Since there appears to be some confusion on this unit, this post is
meant to clairify:
Aqua Therm is made by First Company, and utilizes a Hot Water Coil fed
from the dwellings hot water heater. This hot water coil is not
"radiant" heat as one respondant hypothicated, but rather incorporated
in a Forced Air Unit. A blower forces air through the hot water coil
and out the supply ducting. A "Taco" pump pumps the water through.
The SAME water that is used for the buildings hot water is used for
space heating. The hot water from the hot water heater is fed through
he coil, and the return feeds back into the cold water supply inlet to
the hot water heater. Obviously there are check valves.
Well, the AquaTherm unit information I gleaned from the web seemed
different. But no matter....
One thing that happens when hot water is circulated might be unexpected.
Nothing happens until you start to seriously draw hot water and then things
change. This situation sounds like that's what's happening.

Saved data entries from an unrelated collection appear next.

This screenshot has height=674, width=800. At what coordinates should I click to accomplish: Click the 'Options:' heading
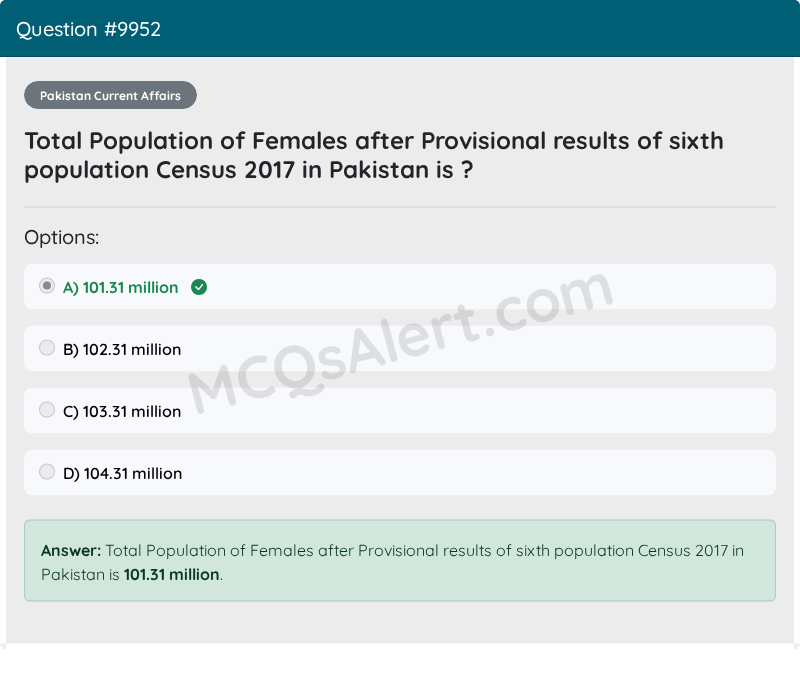62,238

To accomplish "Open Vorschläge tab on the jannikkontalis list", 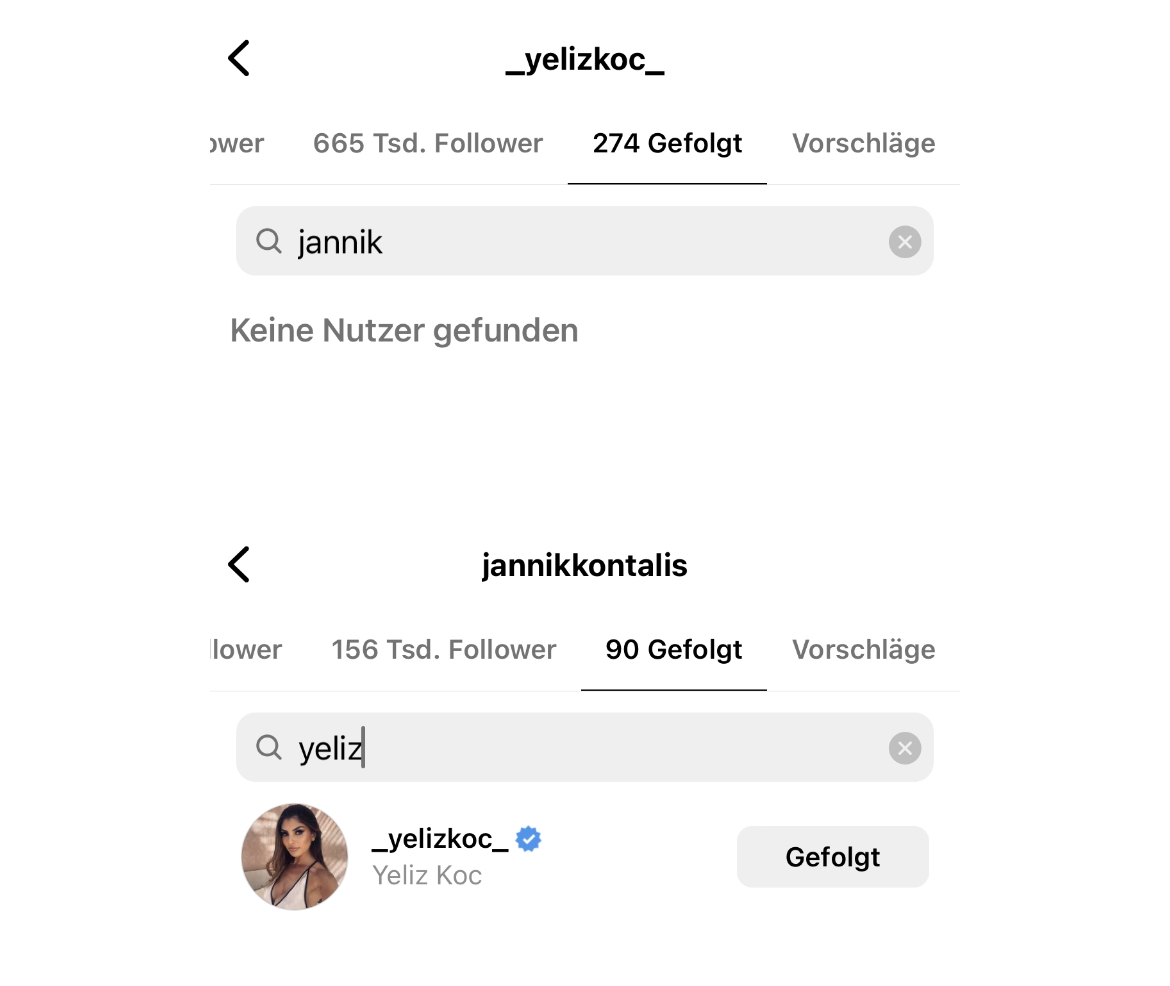I will [863, 649].
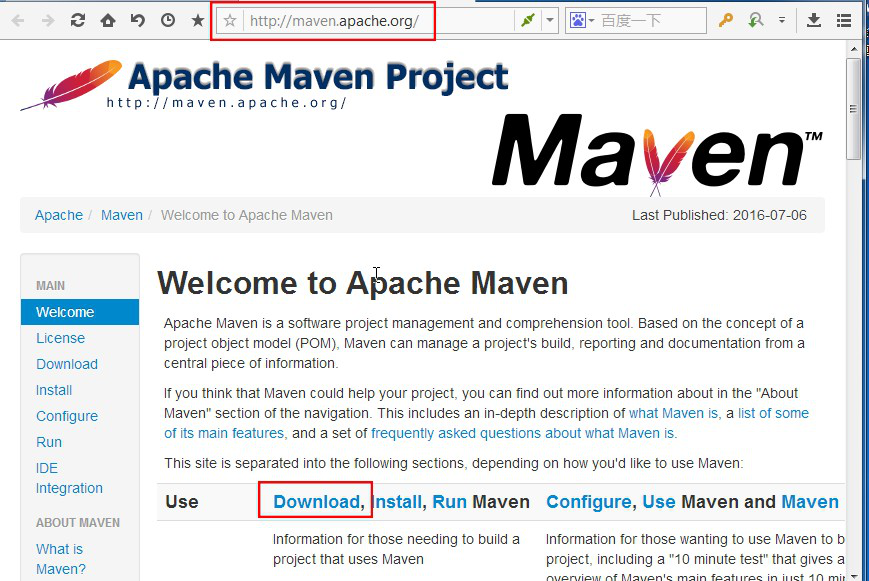Click the undo closed tab icon

tap(138, 20)
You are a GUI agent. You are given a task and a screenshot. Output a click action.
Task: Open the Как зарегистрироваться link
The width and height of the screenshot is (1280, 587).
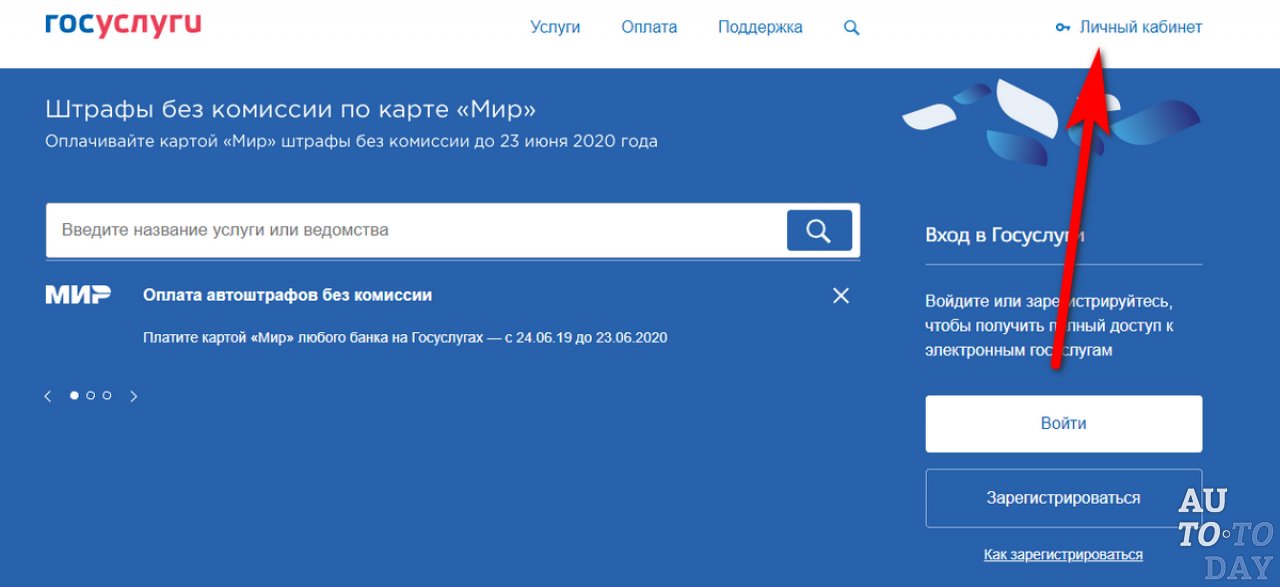click(x=1063, y=555)
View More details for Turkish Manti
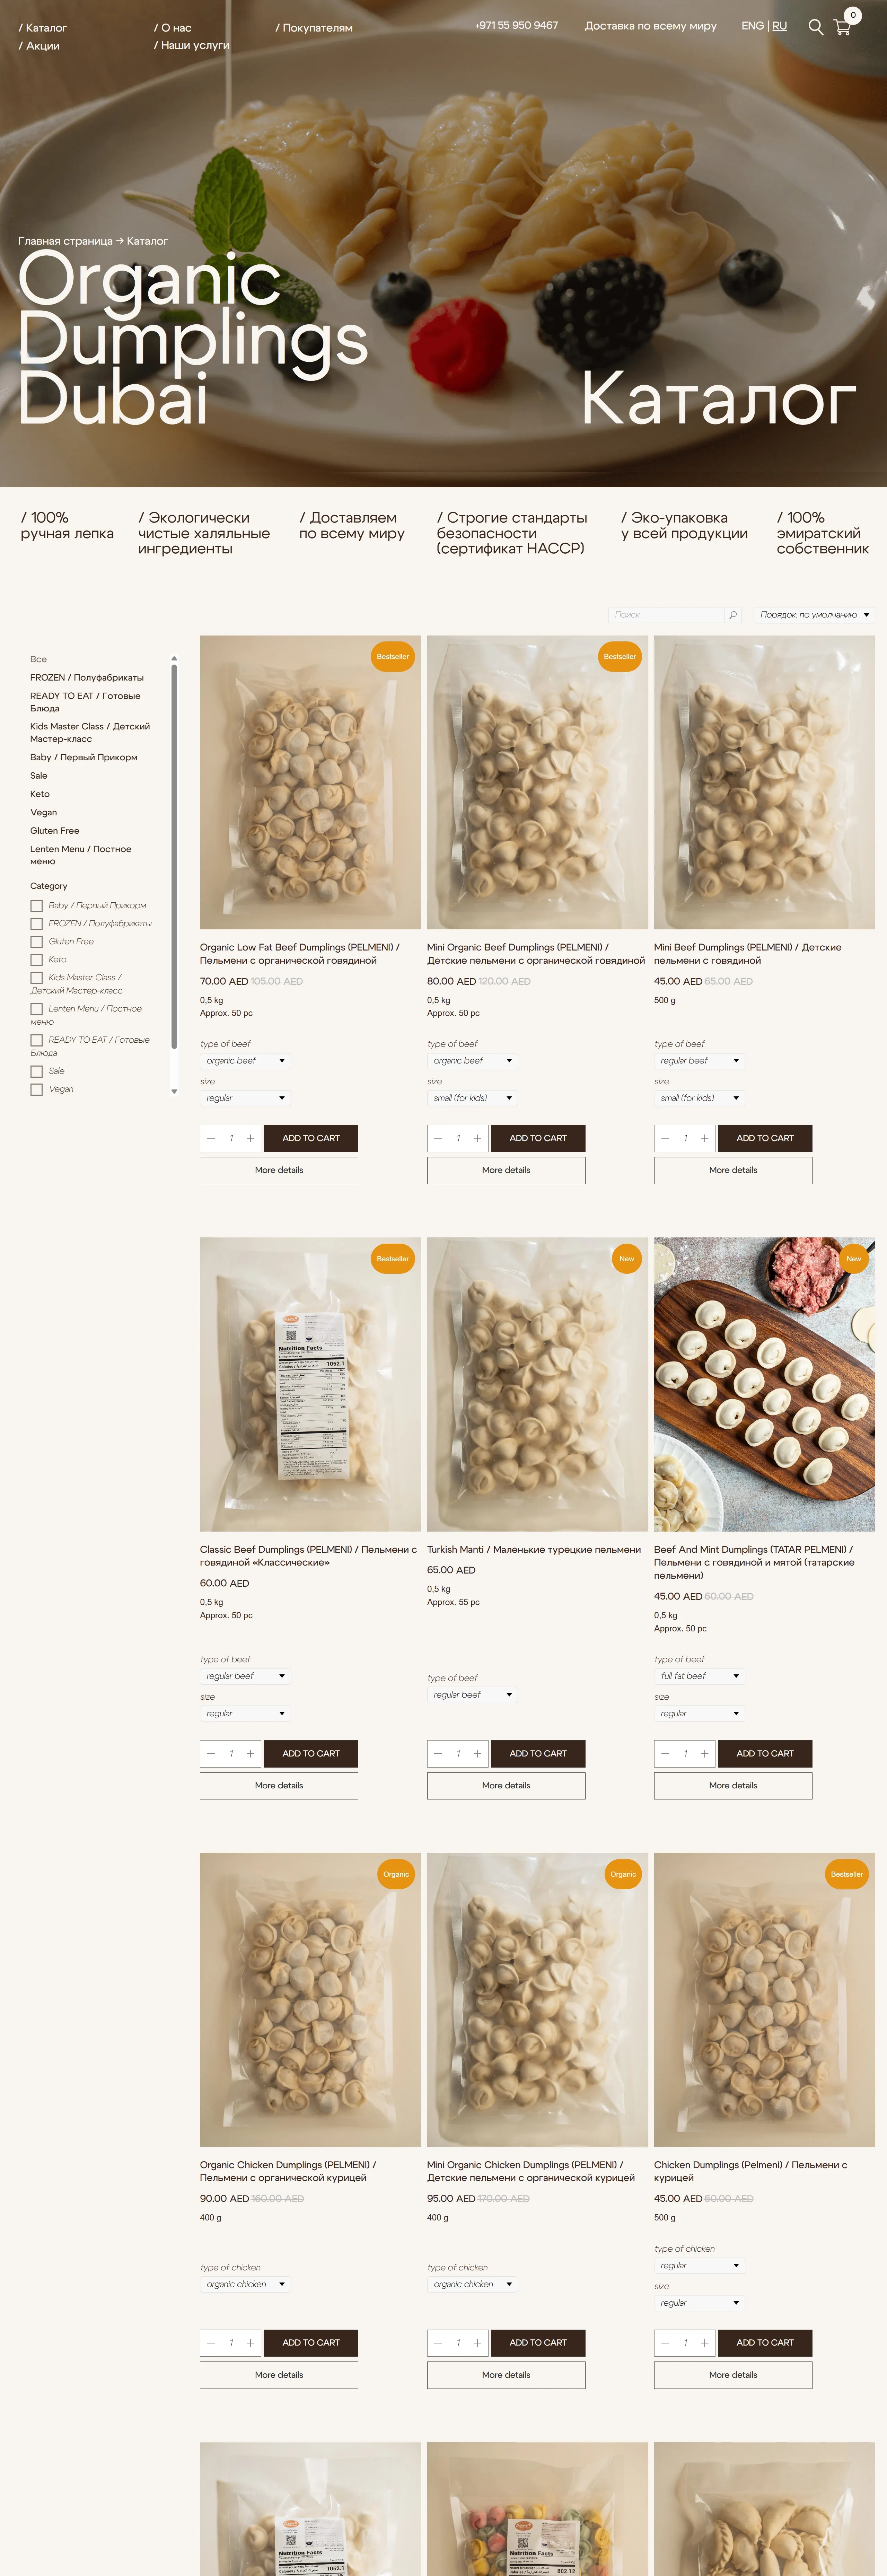 pyautogui.click(x=506, y=1785)
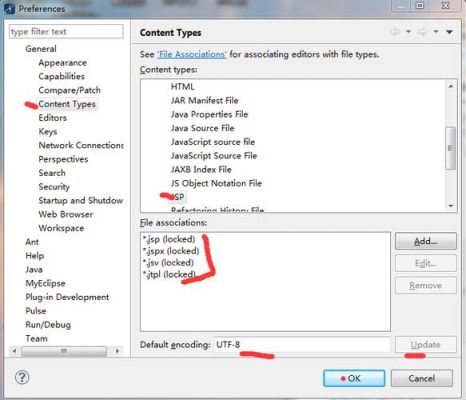Viewport: 466px width, 400px height.
Task: Select *.jspx (locked) file association
Action: (171, 251)
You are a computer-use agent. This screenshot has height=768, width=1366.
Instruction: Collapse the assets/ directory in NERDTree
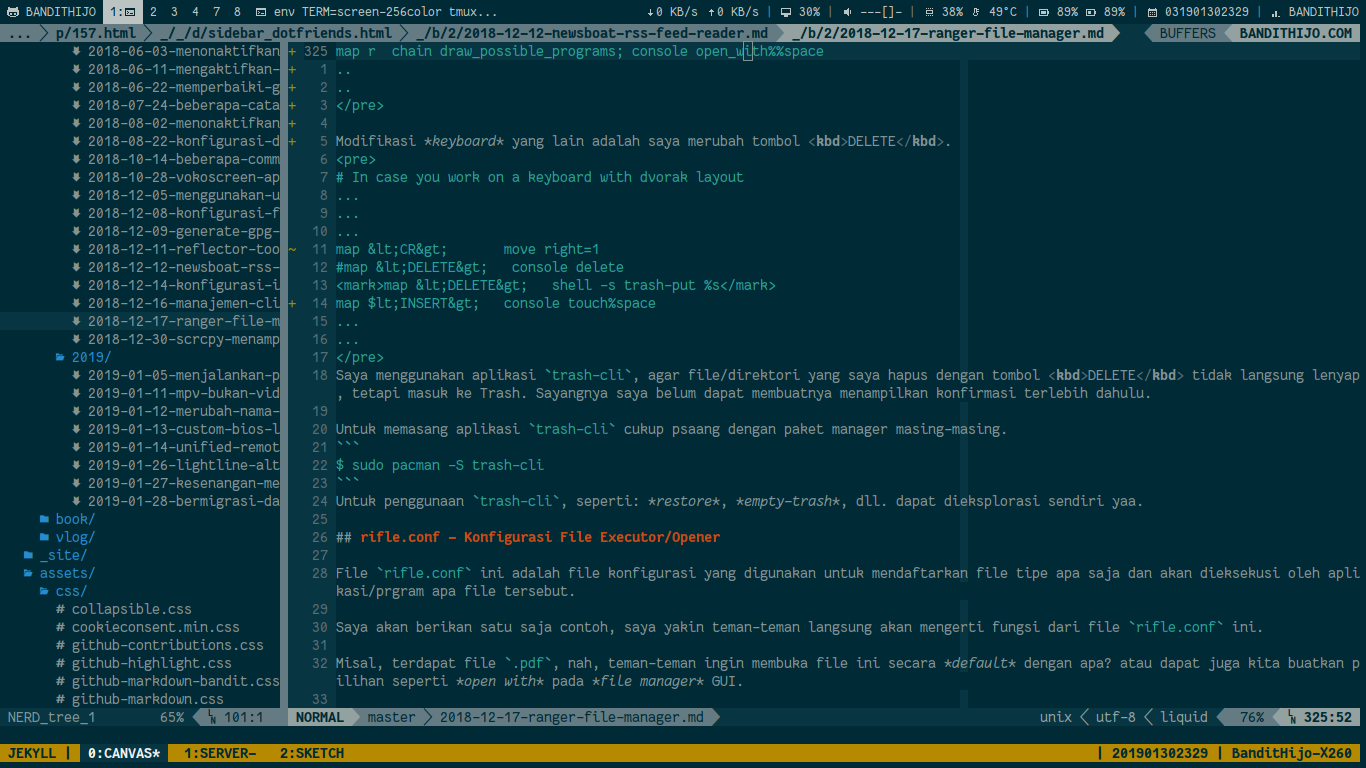click(66, 573)
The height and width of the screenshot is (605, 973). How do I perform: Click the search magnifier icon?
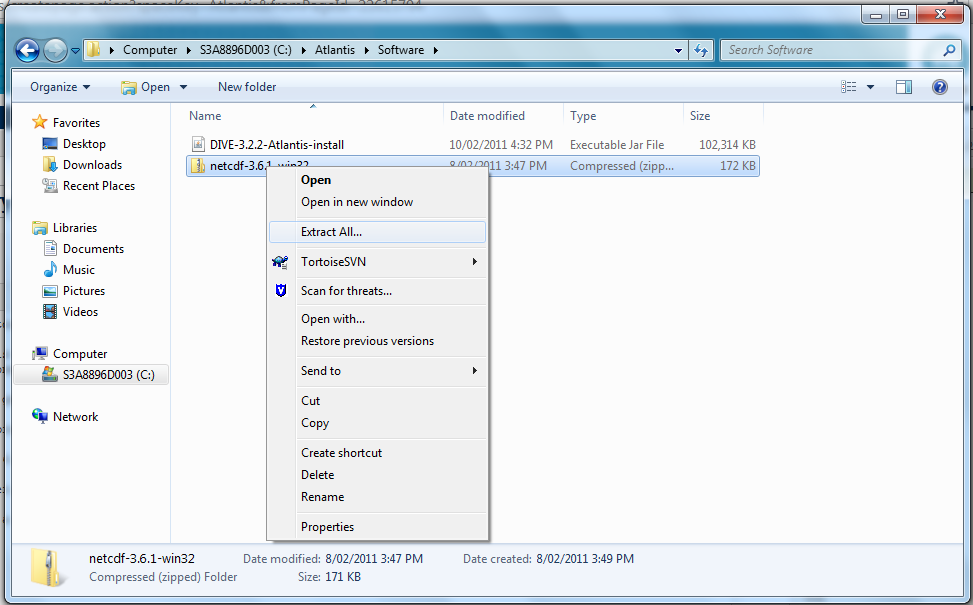click(949, 50)
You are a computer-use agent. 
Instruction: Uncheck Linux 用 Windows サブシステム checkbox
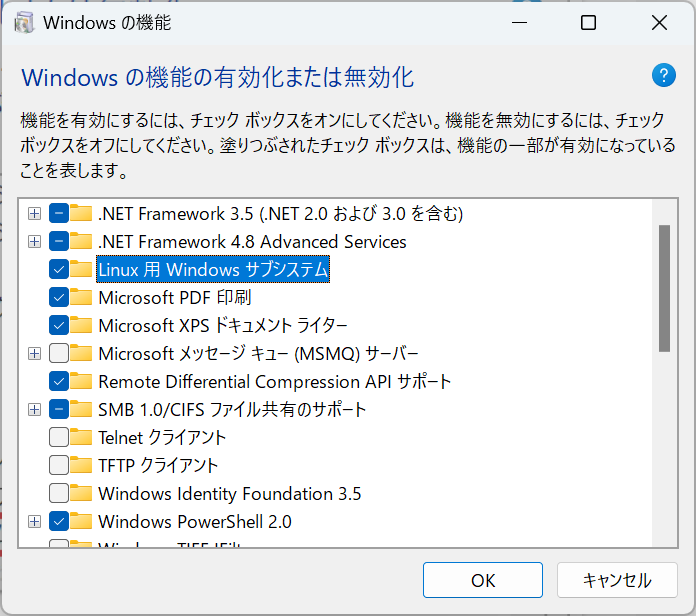pos(59,269)
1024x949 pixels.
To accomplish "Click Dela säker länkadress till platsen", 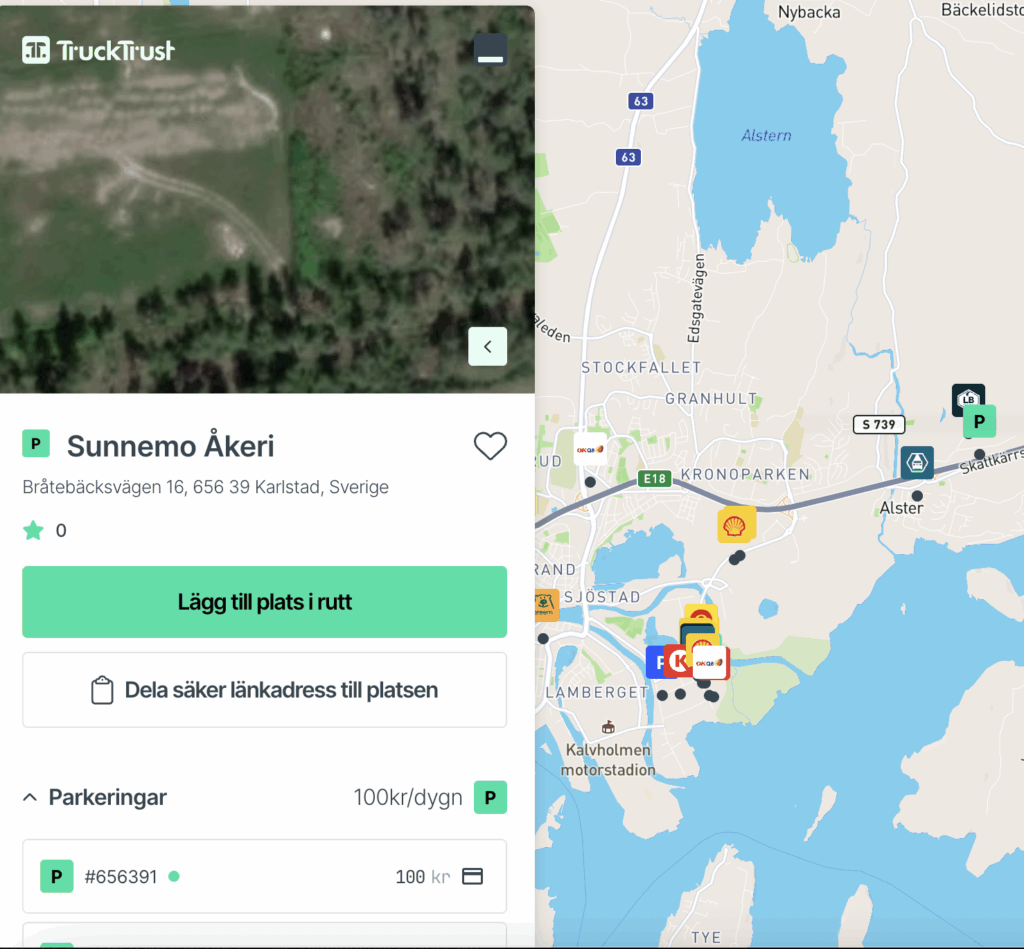I will (x=264, y=690).
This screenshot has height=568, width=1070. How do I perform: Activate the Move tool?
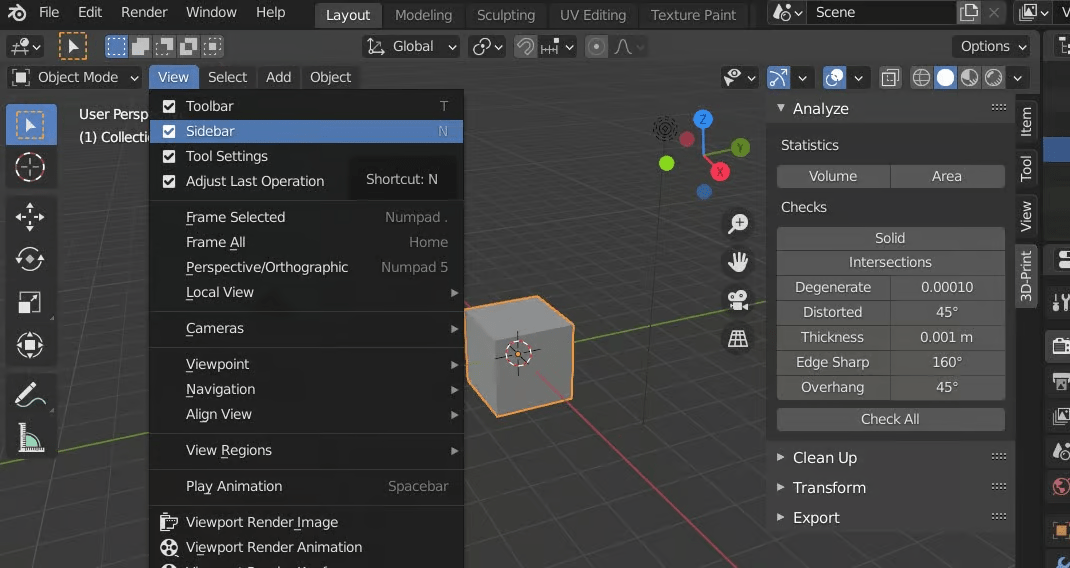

Example: I had a house with a hot water pump / loop so that hot water would
be more quickly available at the furthest point in the house from the water
heater. We noticed that the water would rather quickly become less than
really hot while taking a shower. If the circulating pump were turned off,
this didn't happen. Why?
The circulating system takes hot water out of the tank as normal and routes
it through the house. The return pipe feeds water into the water heater
cold water inlet side. When there's no hot water being used, this keeps the
water in the pipes hot and doesn't much affect the water heater.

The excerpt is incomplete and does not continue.